Tasks for this exercise:
A – For the forum thread on bookkeeping from home, decide whether each statement below agrees with it: (i) msoptimistic is a CIMA qualified accountant; (ii) Domo considers keeping up to date with tax and general law essential; (iii) msoptimistic's husband is still running the clothes franchises. Answer each with yes or no and quote the deciding words of the thread.
B – Extend the forum thread on bookkeeping from home, picking up after its final sentence.

Text block:

:::

# Bookkeeping from home



## msoptimistic (14 May 2009)

Hi all

I hope someone can give me advice on this.

I am looking into doing bookkeeping for people from home – really to keep my mind challenged and working as I have made the decision to stay home to mind my 2 children.

I am a CIMA qualified accountant who has worked in various roles – preparing management accounts, projects, analysis, credit management. 

I have recently sold my TCM business as I am on maternity leave and also the business is starting to lose money. I decided that it will not be worth my while worrying about sales when I should be focusing on minding my young baby.

My husband is still running our clothes franchises. 

Over the last few years I have been running the businesses and doing the admin and finances for the 3 companies we own. (as time is a constraint – I have been only preparing the accounts to draft P&L and BS level for our Accountant to sign off).

Long story short – can someone who has experience in doing bookkeeping for people give me some advice?

1) What duties are involved?
2) What type of customers do you deal with?
3) What are the charges?
4) Do I need to update/educate myself on any aspect of personal taxes, laws etc

Your help is very very much appreciated.

msoptimistic


----------



## Domo (14 May 2009)

What duties are involved? - It depends on what the client will want and what software they use.  They may want payroll, VAT returns etc as well as book-keeping.

What type of customer? - Usually small businesses and self-employed individuals will look for a book-keeper.

Charges? - Depends on where you are based, and the level of book-keeping you will provide (basic book-keeping, management accounts etc)

It is good to keep up to date with tax and general law, but not essential.

I am a tax consultant and do tax returns and final accounts, but do not generally offer book-keeping services myself (although I do some).  I have a few book-keepers that I reccommend to clients depending on where they are based.

Where are you based?

If you are interested, PM me and we can arrange a meeting if you are in Dublin or Wicklow.


----------



## msoptimistic (14 May 2009)

Hi Domo

Many thanks for your reply.

I have just sent you a PM.

Please read.

THanks again

MsOp


----------



## Bookkeepers (14 May 2009)

Hi msoptimistic 

1) What duties are involved? Bookkeepers typically;
Manage the books of prime entry; sales, purchases, cash book
Submit PAYE and VAT returns
Reconcile all records 
Bring the books to trial balance
Produce Profit & Loss A/c and Balance Sheet 
Keep the records in good order for the accountant / tax consultant to submit the yearend accounts and tax returns. 
Basically a bookkeeper is to an accountant what a nurse is to a doctor....

:::

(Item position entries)
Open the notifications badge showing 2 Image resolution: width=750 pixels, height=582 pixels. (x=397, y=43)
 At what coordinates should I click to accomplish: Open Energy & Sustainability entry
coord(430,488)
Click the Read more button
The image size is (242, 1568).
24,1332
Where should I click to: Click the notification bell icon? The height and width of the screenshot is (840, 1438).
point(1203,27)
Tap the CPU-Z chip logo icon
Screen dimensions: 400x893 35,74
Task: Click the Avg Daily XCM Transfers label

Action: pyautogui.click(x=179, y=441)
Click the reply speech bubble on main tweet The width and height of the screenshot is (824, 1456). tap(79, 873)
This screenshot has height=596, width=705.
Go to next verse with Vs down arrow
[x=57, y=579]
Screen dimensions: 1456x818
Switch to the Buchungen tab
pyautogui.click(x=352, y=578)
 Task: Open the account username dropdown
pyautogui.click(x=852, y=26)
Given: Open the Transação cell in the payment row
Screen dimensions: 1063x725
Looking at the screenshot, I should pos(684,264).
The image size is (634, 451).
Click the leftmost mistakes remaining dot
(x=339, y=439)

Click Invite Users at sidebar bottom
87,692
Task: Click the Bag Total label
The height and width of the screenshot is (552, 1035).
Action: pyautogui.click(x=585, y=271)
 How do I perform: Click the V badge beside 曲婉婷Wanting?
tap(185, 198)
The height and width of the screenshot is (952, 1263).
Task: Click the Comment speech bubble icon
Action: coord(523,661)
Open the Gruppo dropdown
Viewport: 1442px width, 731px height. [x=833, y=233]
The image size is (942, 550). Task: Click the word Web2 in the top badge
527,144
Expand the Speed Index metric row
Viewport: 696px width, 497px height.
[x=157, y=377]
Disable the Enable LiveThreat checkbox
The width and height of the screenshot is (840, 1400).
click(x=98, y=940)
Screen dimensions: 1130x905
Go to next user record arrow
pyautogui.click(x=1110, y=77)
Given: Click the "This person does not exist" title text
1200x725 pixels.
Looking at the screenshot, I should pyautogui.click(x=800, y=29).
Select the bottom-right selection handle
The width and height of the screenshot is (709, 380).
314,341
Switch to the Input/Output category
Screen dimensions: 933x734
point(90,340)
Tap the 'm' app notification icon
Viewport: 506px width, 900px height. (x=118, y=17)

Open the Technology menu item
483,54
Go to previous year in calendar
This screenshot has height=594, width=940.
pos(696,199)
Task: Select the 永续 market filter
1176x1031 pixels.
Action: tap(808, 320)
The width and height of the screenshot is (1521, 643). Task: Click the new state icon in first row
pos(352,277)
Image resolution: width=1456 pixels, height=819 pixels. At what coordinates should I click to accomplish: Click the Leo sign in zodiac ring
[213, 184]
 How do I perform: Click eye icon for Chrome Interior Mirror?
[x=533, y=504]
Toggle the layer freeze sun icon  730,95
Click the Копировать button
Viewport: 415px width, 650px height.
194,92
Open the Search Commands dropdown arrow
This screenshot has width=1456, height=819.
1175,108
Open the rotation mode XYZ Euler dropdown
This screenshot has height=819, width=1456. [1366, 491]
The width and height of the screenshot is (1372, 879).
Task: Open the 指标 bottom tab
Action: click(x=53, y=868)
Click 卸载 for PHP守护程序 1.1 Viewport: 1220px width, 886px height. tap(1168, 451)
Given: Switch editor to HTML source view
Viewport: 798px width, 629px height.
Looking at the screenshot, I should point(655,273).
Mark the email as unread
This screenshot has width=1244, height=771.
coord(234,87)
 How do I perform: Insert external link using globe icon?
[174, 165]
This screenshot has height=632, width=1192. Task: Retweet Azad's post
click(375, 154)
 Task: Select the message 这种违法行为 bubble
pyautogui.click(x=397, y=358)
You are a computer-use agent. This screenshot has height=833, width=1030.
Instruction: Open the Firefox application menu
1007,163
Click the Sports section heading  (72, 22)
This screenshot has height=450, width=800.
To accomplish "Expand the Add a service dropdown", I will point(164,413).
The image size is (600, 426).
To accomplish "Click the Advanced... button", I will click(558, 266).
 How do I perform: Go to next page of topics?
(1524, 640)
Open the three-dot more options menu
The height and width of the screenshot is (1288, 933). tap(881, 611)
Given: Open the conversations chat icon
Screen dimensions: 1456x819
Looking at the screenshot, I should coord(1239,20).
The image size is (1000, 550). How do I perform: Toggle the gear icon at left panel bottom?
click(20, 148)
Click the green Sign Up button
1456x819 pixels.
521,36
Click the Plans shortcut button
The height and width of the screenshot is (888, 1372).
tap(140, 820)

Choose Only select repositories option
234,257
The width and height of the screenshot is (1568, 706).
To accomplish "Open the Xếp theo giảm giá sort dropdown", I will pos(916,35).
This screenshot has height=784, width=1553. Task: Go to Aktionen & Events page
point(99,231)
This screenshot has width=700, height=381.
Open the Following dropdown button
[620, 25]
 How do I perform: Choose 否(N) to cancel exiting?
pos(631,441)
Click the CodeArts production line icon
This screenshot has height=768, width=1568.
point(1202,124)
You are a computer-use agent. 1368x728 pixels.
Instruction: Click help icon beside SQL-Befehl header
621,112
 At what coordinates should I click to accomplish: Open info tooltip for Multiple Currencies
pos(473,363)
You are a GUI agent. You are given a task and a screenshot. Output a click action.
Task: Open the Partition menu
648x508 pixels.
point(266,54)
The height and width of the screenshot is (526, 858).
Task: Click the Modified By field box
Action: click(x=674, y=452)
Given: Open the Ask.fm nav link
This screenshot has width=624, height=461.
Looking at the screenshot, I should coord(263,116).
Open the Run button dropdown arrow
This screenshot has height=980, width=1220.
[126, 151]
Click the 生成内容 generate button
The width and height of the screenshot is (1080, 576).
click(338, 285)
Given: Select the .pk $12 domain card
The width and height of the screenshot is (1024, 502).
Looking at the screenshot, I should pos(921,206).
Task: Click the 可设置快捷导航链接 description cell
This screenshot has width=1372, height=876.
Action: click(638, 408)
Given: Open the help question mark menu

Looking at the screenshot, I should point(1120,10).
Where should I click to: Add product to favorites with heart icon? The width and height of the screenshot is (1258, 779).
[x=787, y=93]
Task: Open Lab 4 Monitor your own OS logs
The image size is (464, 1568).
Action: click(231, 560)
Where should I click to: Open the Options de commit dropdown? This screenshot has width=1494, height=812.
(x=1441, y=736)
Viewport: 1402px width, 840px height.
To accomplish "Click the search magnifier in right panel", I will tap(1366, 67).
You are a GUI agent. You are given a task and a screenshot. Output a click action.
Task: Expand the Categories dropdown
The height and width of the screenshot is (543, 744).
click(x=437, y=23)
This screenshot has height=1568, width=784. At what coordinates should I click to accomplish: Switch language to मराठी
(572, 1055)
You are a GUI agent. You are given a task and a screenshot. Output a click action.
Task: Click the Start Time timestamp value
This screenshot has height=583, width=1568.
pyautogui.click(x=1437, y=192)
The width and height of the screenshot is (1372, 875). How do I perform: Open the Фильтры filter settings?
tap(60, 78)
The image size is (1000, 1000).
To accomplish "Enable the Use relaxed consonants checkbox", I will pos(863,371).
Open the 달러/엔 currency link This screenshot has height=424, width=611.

:::

Responses:
A –
(i) Yes: "I am a CIMA qualified accountant"
(ii) No: "It is good to keep up to date with tax and general law, but not essential."
(iii) Yes: "My husband is still running our clothes franchises."

B –
Some, like myself also provide a credit control service and accounts payable service


2) What type of customers do you deal with? Small businesses typically that need 10-20 hours bookkeeping per month

3) What are the charges? Like the quality of service, charges vary. Some bookkeepers agree a fixed monthly fee. Others charge by the hour. Hourly rates vary from €25 p/h to €35 p/h. If you decide to charge a fixed monthly fee, I would suggest you do a few months bookkeeping for the client first. Some client's are more organised than other's so it's better to work with them for a few months before committing to a fixed monthly fee.

4) Do I need to update/educate myself on any aspect of personal taxes, laws etc This depends on how far you intend bringing the books but if you intend filing and submitting yearend accounts you should absolutely keep yourself educated with regard to taxes and laws.If you intend handing them to an accountant / tax specilaist then you are more than qualified. Bookkeepers should have at the very least an Accounting Technician qualification 

Best of luck,

ABC Bookkeeping Solutions
http://www.business-solutions.ie


----------



## simplyjoe (15 May 2009)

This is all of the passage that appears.